Source passage:
+-------+

Date of Award
Spring 2021
Document Type
Dissertation
Degree Name
Doctor of Philosophy (PhD)
Department
Physics
First Advisor
Demers, Sarah
Abstract
Following the discovery of a Higgs boson-like particle in the summer of 2012 at the Large Hadron Collider (LHC) at CERN, the high-energy particle physics community has prioritized its thorough study. As part of a comprehensive plan to investigate the many combinations of production and decay of the Standard Model Higgs boson, this thesis describes a continued search for this particle produced in association with a leptonically-decaying vector boson (i.e. a W or Z boson) and decaying into a pair of tau leptons. In Run 1 at the LHC, ATLAS researchers were able to set an upper constraint on the signal strength of this process at μ = σ/σ_SM < 5.6 with 95% confidence using 20.3 fb^-1 of collision data collected at a center-of-mass energy of √s = 8 TeV. My thesis work, which builds upon and extends the Run 1 analysis structure, takes advantage of an increased center-of-mass energy in Run 2 of the LHC of √s = 13 TeV as well as 139 fb^-1 of data, approximately seven times the amount used for the Run 1 analysis. While the higher center-of-mass energy in Run 2 yields a higher expected cross-section for this process, the analysis faces the additional challenges of two newly-considered final states, a higher number of simultaneous interactions per event, and a novel neural network-based background estimation technique. I also describe advanced machine learning techniques I have developed to support tau identification in the ATLAS High-Level Trigger as well as predicting and analyzing the dynamics of many-body systems such as 3D motion capture data of choreography.

+-------+

Supplied material:
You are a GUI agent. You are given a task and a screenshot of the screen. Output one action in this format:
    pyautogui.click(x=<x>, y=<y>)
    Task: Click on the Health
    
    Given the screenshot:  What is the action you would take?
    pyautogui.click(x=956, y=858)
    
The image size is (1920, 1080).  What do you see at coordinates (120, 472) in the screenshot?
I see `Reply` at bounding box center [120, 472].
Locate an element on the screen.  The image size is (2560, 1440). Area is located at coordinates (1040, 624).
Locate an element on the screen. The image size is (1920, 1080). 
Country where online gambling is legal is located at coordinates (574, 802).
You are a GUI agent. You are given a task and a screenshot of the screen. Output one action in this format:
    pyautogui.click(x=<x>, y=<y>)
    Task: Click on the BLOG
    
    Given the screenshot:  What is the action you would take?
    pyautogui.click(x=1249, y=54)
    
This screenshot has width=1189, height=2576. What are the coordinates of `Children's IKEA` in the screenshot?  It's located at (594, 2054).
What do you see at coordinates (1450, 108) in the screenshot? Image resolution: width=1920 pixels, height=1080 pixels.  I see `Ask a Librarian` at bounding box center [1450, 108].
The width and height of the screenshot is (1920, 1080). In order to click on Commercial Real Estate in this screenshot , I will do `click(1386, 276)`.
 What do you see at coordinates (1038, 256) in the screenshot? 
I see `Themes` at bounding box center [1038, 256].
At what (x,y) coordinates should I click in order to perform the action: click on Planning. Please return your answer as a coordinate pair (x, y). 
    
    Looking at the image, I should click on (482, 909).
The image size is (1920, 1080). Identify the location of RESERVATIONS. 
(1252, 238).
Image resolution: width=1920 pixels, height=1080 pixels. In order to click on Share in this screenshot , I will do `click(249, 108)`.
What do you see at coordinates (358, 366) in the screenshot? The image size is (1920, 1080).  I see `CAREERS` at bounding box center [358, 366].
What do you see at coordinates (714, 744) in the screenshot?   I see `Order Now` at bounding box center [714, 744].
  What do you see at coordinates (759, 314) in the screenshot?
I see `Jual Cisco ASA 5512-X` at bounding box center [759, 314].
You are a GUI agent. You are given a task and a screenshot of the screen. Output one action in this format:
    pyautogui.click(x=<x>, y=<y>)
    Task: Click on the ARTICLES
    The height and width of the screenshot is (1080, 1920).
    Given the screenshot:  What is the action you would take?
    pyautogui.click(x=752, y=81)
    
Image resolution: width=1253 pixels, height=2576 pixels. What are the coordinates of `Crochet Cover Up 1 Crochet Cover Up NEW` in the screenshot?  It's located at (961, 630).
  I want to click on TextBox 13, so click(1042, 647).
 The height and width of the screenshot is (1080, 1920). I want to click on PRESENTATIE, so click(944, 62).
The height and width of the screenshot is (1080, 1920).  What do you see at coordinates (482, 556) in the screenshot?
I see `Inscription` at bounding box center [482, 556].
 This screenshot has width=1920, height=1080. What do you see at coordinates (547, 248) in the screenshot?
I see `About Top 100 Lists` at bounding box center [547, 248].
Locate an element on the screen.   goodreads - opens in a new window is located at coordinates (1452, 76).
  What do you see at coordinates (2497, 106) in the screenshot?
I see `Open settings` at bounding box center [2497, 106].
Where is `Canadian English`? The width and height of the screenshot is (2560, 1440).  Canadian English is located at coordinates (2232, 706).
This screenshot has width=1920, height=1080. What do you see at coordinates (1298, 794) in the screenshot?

+-------+

Task list:
• 1. According to the dissertation abstract, how much data does the Run 2 analysis use?
• 2. Decide whether each statement agrees with the dissertation abstract, and support each yes or no with the deciding words quoted from it. (a) The Run 1 data were collected at a center-of-mass energy of 8 TeV. (b) The Higgs boson-like particle was discovered in the summer of 2011. (c) The Run 2 analysis deals with fewer simultaneous interactions per event.
Work from the dissertation abstract alone, not from the items.

Answers in order:
• 1. It uses 139 fb^-1 of data, roughly seven times the amount used in the Run 1 analysis.

• 2.
(a) Yes: "collected at a center-of-mass energy of √s = 8 TeV"
(b) No: "in the summer of 2012"
(c) No: "a higher number of simultaneous interactions per event"